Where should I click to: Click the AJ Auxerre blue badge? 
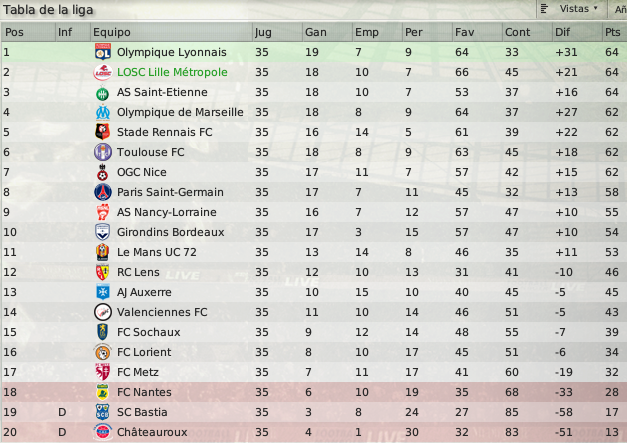click(x=103, y=292)
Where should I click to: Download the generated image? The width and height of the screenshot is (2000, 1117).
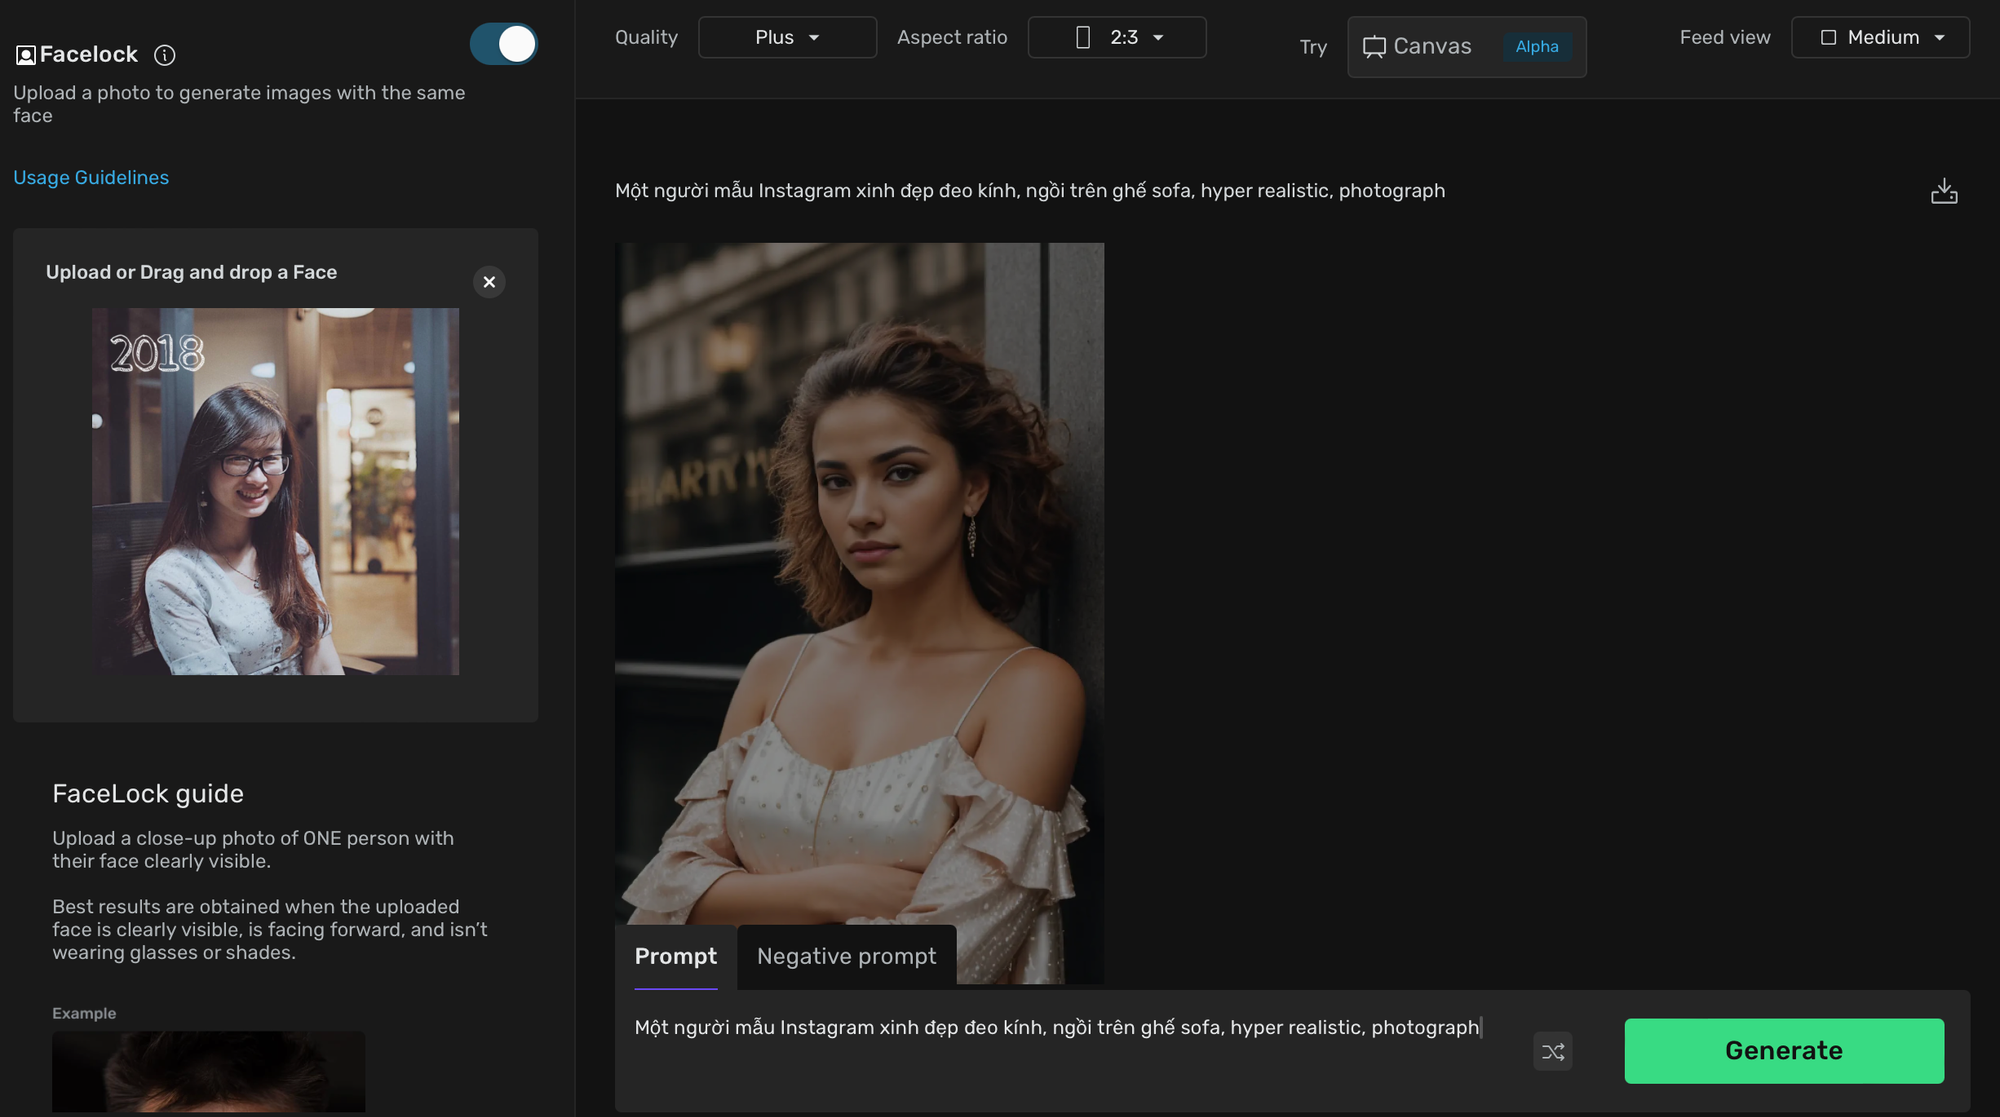tap(1944, 191)
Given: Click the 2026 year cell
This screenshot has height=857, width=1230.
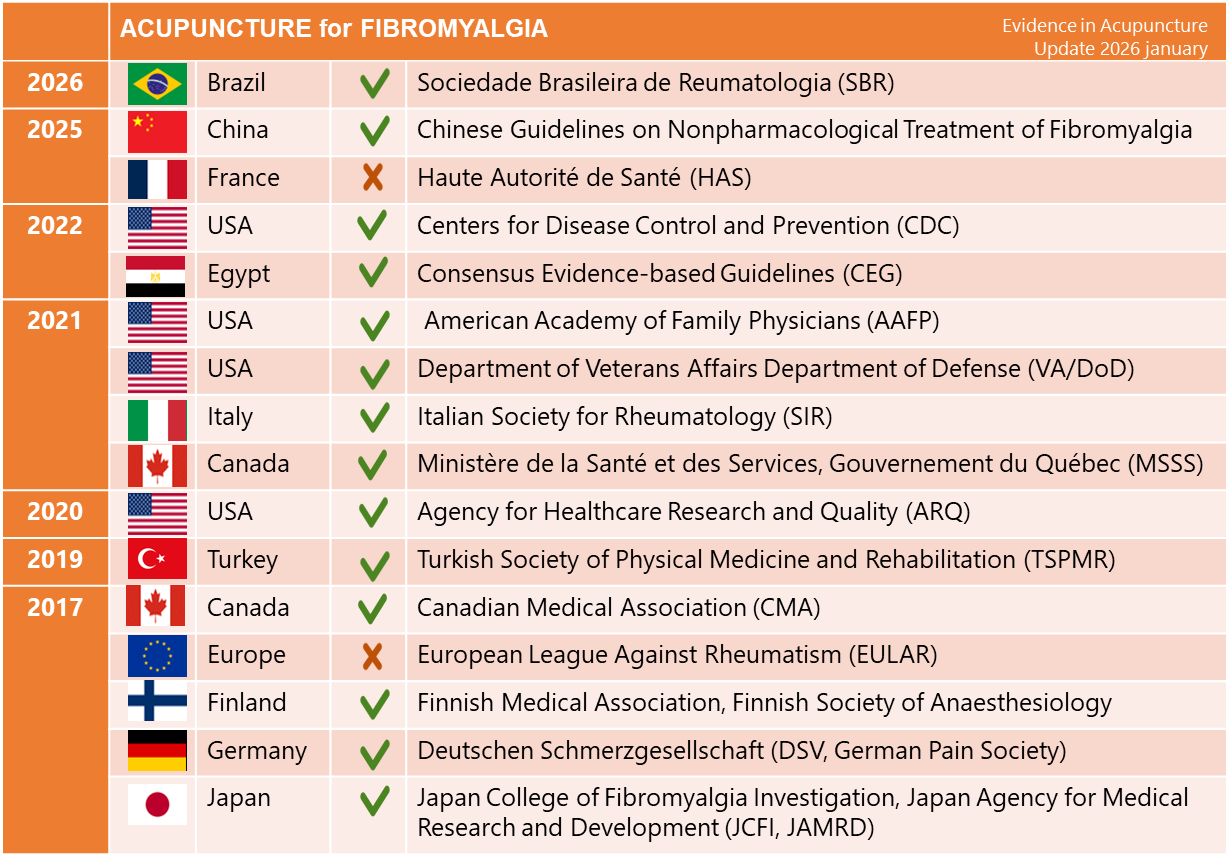Looking at the screenshot, I should 55,84.
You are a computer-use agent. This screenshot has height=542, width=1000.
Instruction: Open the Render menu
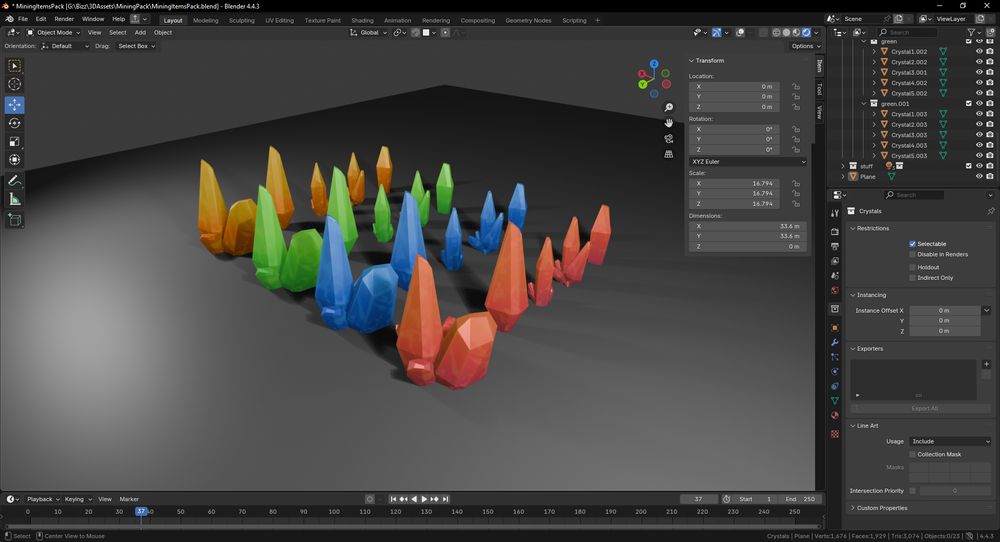(x=64, y=19)
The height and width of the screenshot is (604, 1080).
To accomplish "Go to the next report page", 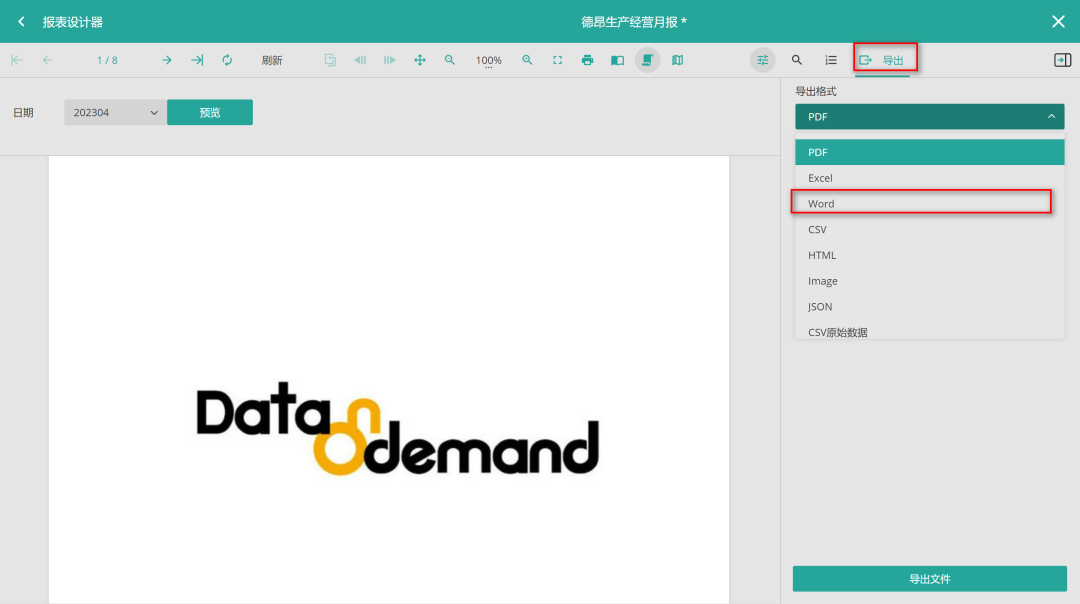I will click(x=167, y=60).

━━━━

■ **AIM OF THE EXERCISE**
From the records above, write out exactly the lines that begin at the line with "This screenshot has height=857, width=1230." and end at the line with "The height and". Pictures must not appear in the output.

■ **ANSWER FOR THIS EXERCISE**
This screenshot has height=857, width=1230.
Looking at the screenshot, I should 55,84.
You are a computer-use agent. This screenshot has height=542, width=1000.
Instruction: Open the Render menu
(x=64, y=19)
The height and width of the screenshot is (604, 1080).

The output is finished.